In a letter dated February 16, 1972. Dutch’s agent H.N. “Swanie” Swanson wrote in a postscript: “I think you might want to read a new book just published, The Friends of Eddie Coyle by George V. Higgins. Has fine dialogue and underworld characters. Very heavy, as they say on the strip.” Dutch bought it, opened to the first line: “Jackie Brown, at 26, with no expression on his face, said that he could get some guns.” He was hooked.
What hit him immediately was how Higgins told the story through dialogue. The characters did all the work. No setups. No staging. The plot just came out as they talked. Incessant talk — that’s what set Eddie Coyle apart. Higgins led with dialogue. No omniscient author stuck a nose in to disrupt the flow .
Some readers would be totally lost in Higgins word jungle. They were not used to reading without a safety net. But not Dutch, he was set free: “So this was how you do it.” he said with a hint of excitement. .
Dutch was already writing in much the same way as Higgins., “I was already writing in scenes, trying to move my plots with dialogue while keeping the voices relatively flat, understated.” But he was missing some vital something. “What I learned from George Higgins,” Dutch wrote in the Introduction, “was to relax, not be so rigid in trying to make the prose sound like writing…”
“Most of all, George Higgins showed me how to get into scenes without wasting time, without setting up the scene, where the characters are and what they look like. In other words, hook the reader right away.”
Dutch goes on to write that The Friends of Eddie Coyle worked by doing the opposite of reader expectations. It’s a crime novel with almost no crime on the page. You see only what these small-timers see — bluffing, spinning, trying to stay out of trouble. Higgins drops you into a Boston of bank robbers, gun runners, stool pigeons, mafia guys. They’re small, scared, more of a threat to each other than anyone else.
Mostly, it’s talk. Pages of it. Rambling, bluffing, complaining, trying to look tough or buy time.

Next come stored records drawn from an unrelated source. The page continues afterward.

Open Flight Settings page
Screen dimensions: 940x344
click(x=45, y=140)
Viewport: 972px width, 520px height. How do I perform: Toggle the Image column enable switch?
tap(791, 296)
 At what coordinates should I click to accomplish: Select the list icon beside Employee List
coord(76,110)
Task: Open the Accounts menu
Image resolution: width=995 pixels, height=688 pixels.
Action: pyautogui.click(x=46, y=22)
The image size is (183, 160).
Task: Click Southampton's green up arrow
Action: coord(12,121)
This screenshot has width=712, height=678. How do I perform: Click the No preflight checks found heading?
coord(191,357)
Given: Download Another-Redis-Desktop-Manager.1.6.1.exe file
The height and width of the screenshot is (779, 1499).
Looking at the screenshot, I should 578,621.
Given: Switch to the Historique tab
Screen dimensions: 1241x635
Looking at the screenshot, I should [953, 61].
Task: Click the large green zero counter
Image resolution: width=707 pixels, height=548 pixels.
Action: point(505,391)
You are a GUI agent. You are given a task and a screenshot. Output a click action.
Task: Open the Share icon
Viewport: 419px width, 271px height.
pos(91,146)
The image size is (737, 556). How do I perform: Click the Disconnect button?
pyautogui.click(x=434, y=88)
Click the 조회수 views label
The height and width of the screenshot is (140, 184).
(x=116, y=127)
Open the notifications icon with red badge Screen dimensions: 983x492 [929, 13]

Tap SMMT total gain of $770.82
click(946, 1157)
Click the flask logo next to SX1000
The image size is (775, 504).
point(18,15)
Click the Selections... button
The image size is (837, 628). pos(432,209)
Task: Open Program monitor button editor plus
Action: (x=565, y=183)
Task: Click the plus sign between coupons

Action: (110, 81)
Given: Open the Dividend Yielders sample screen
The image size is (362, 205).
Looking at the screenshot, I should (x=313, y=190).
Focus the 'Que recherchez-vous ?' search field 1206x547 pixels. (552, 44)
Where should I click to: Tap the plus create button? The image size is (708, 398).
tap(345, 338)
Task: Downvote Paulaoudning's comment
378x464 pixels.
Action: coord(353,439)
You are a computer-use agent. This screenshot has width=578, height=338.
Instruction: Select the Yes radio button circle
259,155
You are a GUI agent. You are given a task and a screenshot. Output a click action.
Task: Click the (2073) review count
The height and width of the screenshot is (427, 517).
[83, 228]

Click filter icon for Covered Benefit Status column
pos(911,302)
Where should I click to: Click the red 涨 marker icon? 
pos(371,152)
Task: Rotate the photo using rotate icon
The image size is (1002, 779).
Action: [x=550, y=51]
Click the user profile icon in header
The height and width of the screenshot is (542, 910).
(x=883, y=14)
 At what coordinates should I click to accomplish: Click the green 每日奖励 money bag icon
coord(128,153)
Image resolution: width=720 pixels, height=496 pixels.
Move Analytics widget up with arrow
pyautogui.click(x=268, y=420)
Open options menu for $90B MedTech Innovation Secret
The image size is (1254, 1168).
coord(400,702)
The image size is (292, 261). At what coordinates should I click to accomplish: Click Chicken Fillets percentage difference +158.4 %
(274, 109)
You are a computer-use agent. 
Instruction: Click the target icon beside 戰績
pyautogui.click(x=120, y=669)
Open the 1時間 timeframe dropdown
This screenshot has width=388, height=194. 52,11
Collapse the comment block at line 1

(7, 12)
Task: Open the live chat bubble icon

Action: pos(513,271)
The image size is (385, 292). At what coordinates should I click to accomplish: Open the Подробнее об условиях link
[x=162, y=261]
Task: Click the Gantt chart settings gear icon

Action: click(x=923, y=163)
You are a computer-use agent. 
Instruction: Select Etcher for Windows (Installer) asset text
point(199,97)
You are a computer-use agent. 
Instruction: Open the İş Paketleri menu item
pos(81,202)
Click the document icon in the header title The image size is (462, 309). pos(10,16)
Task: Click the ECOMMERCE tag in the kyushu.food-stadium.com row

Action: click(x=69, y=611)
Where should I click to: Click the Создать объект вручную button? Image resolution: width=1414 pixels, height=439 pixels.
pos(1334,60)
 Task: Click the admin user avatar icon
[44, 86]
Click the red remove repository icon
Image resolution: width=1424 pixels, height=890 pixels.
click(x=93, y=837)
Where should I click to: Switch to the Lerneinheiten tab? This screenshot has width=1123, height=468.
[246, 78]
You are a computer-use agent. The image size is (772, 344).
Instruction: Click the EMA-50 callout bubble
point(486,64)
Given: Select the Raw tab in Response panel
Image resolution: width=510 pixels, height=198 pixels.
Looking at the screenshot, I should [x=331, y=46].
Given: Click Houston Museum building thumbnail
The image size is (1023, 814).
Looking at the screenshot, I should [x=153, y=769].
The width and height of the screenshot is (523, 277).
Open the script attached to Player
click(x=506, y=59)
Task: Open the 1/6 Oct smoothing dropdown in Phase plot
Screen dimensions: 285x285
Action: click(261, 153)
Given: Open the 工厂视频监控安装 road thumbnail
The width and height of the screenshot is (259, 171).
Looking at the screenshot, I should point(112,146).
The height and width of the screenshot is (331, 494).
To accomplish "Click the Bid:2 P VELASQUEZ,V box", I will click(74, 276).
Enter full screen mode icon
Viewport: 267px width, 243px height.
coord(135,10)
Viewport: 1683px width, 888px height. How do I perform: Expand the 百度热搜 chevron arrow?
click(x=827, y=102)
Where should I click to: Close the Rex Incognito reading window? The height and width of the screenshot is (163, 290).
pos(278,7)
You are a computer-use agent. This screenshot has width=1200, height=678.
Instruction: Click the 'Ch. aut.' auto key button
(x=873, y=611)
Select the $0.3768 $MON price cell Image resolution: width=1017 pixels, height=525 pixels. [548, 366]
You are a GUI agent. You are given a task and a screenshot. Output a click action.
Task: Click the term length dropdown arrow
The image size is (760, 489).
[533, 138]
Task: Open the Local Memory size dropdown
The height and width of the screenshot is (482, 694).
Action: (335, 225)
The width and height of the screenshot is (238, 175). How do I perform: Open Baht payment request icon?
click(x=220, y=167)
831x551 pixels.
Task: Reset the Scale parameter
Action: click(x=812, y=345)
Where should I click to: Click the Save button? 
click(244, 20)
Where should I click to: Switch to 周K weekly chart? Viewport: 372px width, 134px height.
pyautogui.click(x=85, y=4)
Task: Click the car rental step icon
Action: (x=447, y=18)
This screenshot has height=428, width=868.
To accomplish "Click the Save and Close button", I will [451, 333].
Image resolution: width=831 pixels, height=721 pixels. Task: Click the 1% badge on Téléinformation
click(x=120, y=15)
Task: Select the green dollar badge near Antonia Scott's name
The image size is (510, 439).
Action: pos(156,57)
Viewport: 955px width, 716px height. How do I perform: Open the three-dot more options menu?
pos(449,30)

The Rat on Fire, which Dutch reviewed in 1981, centered around a landlord set to torch his own buildings for the insurance, and the cops waiting for it to happen.
Dutch’s take:
“He [Higgins] avoids melodrama in melodramatic situations by letting his characters tell the story. Still, there’s suspense.”
And he added,
“It’s been said as criticism that all Higgins’s people sound alike. Which is fairly true, but not valid as criticism. Why wouldn’t they sound alike? They’re all from the same general area and all pretty much in the same life.”
In 1983, Dutch reviewed A Choice of Enemies, about a state commission trying to pin bribery charges on a crooked Speaker who’s been taking money so long he can’t see what the fuss is about.
Dutch wrote:
“Good dialogue in fiction, designed to move the story, has only the sound of reality anyway; tape-recorder-perfect, it would bore the reader to death.”
In other words, Dutch was saying, dialogue only needs to seem real. If it sounded exactly like real speech, it’d put you to sleep.
Dutch realized that critics and readers often griped about all that dense talk in Higgins. They said his people rambled or sounded alike. But that was the whole point.
Higgins used a truckload of words, but none of them were wasted. He filled the page. There was plenty of white space on Dutch’s pages, but both authors showed you could build a crime novel — or any novel for that matter — on dialogue alone.
Great post on a great book. This--"Dialogue only needs to seem real. If it sounded exactly like real speech, it’d put you to sleep"--in one-hundred-percent true and often overlooked. I once taught Freaky Deaky to a class of college kids and they all loved how "realistic" the dialogue was. When I asked them what they meant by "realistic," they found that question more difficult to answer. It's like how everyone praises David Mamet for the same thing--but (as you know) just inserting four-letter words does not make for great dialogue.